Clips Show or Freak Show?

A clue we were spared the first time around -- some poor, neglected poet's hopes dashed to hell -- is about a "guide show[ing] the way" and advises the tribes "not to stray." Boranew concludes that it's a challenge in which the tribe will be blindfolded and one member will lead the others. Kimj tells us it's a "follow-the-leader type of thing and whatever." In a confessional, Silas says the tribe thinks it's a "round up your group" sort of challenge. He says, "Don't ask me how we got this idea." Um, how about from the last season of Survivor? Frank thinks the challenge will involve "get[ting] us all into one area like we were cows." Or goats. Now there's a thought. Frank tells us that someone in the tribe nominated him as leader. We then see him moving the other Boranew members around military-style -- left, right, left. He adds, "Soccer players, too." Hee. And it probably was a trial keeping Ethan from spontaneously ejecting. Silas tells us that Frank's efforts were "an army cadence deal." In a confessional, Frank reveals that his brother will be critiquing his technique from home because he is a first sergeant in the 82nd Airborne. Frank is concerned because there's a lot of stuff he hasn't "brushed up on." We then see an example of this as Frank tells his tribe to "sidestep" but doesn't tell them in what direction. Nevertheless, Kimj tells us that "within ten minutes [they] were, you know, a uniform line going around there." A sharp "about face" from Frank brings hugs. I think Ethan is terribly good-natured -- he can be my television boyfriend, even if he sounds like Dawson. Silas says to Frank, "Come 'ere, Daddio!" Not that any of that training matters in the end -- and I'm sure Mark Burnett and Just Peachy had a good laugh together over this one -- because the challenge turns out to be about rounding up goats. Despite their off-target practice, Boranew is still victorious. Back at camp, the discussion immediately turns to the immunity challenge. Blah blah blah throwitcakes. Puzzling happens in the challenge, and then Silas gets voted out "without his former alliance to protect him."
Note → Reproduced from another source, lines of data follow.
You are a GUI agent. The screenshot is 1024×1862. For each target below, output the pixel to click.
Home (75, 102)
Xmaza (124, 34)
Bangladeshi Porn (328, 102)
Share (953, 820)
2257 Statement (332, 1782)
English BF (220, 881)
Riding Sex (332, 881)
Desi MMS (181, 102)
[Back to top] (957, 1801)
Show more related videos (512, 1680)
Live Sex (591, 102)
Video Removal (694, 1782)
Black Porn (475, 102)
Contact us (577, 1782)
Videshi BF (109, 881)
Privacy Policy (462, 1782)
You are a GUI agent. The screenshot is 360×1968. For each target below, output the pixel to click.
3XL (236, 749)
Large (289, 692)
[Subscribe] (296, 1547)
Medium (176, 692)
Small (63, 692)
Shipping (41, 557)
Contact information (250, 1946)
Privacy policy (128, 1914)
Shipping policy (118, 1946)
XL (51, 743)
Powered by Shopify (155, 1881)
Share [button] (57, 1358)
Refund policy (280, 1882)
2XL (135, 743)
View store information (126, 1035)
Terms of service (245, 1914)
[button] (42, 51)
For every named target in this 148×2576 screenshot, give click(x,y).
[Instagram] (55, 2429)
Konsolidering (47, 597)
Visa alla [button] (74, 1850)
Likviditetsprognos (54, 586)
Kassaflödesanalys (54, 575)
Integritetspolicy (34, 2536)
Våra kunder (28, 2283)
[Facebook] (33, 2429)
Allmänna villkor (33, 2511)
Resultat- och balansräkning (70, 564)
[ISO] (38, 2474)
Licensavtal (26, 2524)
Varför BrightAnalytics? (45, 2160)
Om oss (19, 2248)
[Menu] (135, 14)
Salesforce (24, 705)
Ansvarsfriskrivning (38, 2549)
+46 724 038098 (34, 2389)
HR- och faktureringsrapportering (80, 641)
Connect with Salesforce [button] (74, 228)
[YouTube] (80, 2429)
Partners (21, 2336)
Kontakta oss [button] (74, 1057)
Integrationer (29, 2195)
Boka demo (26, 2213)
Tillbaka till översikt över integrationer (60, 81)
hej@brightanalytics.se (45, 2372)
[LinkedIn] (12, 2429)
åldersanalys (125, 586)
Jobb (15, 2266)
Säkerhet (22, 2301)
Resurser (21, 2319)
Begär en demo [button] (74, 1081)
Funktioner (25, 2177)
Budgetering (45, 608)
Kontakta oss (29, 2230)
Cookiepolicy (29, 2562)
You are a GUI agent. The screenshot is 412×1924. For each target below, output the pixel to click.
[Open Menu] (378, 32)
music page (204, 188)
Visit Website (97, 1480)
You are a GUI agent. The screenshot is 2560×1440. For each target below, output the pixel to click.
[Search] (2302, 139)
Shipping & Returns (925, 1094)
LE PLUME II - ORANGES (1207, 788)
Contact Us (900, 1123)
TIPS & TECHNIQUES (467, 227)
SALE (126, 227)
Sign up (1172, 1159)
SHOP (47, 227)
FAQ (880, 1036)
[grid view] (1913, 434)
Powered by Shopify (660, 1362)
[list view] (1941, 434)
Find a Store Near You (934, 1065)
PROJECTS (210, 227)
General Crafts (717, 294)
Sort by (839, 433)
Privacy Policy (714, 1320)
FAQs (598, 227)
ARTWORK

Later, Sambunew wins some sandwiches, someone burps really loudly, and "strategies [are] once again at full throttle." Kelly and her snoopy ears and her wiggle walk "caught wind" of Playskool's plot to throw suspicion away from Lindsey's votes. Lindsey can't "fuckin' believe that Brandon didn't whisper." Lindsey might vote with Boran, or she might not. In the end, a deadlocked Tribal Council results in her "previous votes finally [coming] back to haunt her." For us, those previous votes are like sweet little piggybacking baby angels.